En casa de los Moss, nos relataron la historia con más detalle, nos mostraron fotos de aquella época, la olla donde hervían el agua para abrir las cartas, la foto del campo de concentración de trabajo forzado donde enviaron al señor Moss, cuando fue descubierto, y donde permaneció durante los últimos tres años que duró la guerra. Mientras que el Sr. Moss estaba en el Campo de concentración nació su primera hijita, quien lo vino a conocer cuando ella tenía tres años.

A esa visita, fuimos con los hijos: Deby, Azri, Aliza y David, en aquél entonces eran chicos. La familia Moss nos contó cómo él había conservado la radio de policía, ¡pues su hobbie era escuchar las llamadas de los policías!, después, nos dieron algunos regalitos y a mí me regalaron algo que disfruté mucho, y me hacía recordar mucho al Sr. Moss y su carácter alegre –aún hoy lo recuerdo- se trataba de un ratón. Era un juguete que realmente tenía el aspecto de un ratón, además era un ratón un poquito calvo y bastante feo. Cuando llegué a Colombia, mi entretenimiento, era ir a los mejores restaurantes, protestar al mesero por algo que había en mi comida, hacer que los meseros pusieran su mano para recibir “lo que había encontrado en la comida”, y esto siempre, venía acompañado por un grito del mesero y la caída del ratoncito al piso, el cual despertaba la atención de la gente alrededor, pero al ver nuestra risas se tranquilizaban.
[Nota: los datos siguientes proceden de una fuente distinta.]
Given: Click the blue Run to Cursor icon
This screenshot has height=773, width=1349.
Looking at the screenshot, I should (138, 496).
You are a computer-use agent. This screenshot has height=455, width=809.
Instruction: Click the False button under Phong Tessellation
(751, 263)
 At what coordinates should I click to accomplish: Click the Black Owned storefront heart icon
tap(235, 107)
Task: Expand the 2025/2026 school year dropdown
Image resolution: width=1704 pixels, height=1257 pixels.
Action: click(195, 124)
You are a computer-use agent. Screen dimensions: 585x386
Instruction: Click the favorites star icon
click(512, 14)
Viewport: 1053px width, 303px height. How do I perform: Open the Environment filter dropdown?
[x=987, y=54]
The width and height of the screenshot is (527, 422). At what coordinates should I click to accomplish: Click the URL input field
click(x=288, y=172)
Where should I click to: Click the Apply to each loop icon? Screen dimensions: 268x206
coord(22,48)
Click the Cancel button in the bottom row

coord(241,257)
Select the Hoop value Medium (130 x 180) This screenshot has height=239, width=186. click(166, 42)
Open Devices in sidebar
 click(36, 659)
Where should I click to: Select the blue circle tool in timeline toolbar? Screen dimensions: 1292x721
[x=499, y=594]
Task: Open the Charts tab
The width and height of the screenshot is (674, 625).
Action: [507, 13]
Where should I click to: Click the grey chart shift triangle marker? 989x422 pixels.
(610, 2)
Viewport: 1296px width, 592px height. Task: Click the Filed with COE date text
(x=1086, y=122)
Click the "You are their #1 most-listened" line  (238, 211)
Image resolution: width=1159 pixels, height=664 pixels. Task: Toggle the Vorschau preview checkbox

Hasta que un día uno de los meseros, con todo respeto me pidió prestado el ratón y poco después escuchamos proveniente de la cocina un grito acompañado de un plato roto… el mesero regresó para devolverme el ratón… y una enorme sonrisa de oreja a oreja.

La memoria del Sr. Moss y su señora se encuentran en el Museo de Yad Vashem, en Israel, entre “los Justos de las Naciones”, donde se sembraron árboles con sus nombres y una placa que resalta su memoria, que Dios los tenga en su alma.

La niña de la foto buscó por el internet y encontró a mi esposo, su primo, ambos estaban muy emocionados, ninguno sabía que aún vivían; ella tiene unos 78 añitos, pronto la irá a visitar a Detroit. Sospecho que será un encuentro muy emotivo. Tal vez tenga más historia qué relatar después de esa visita.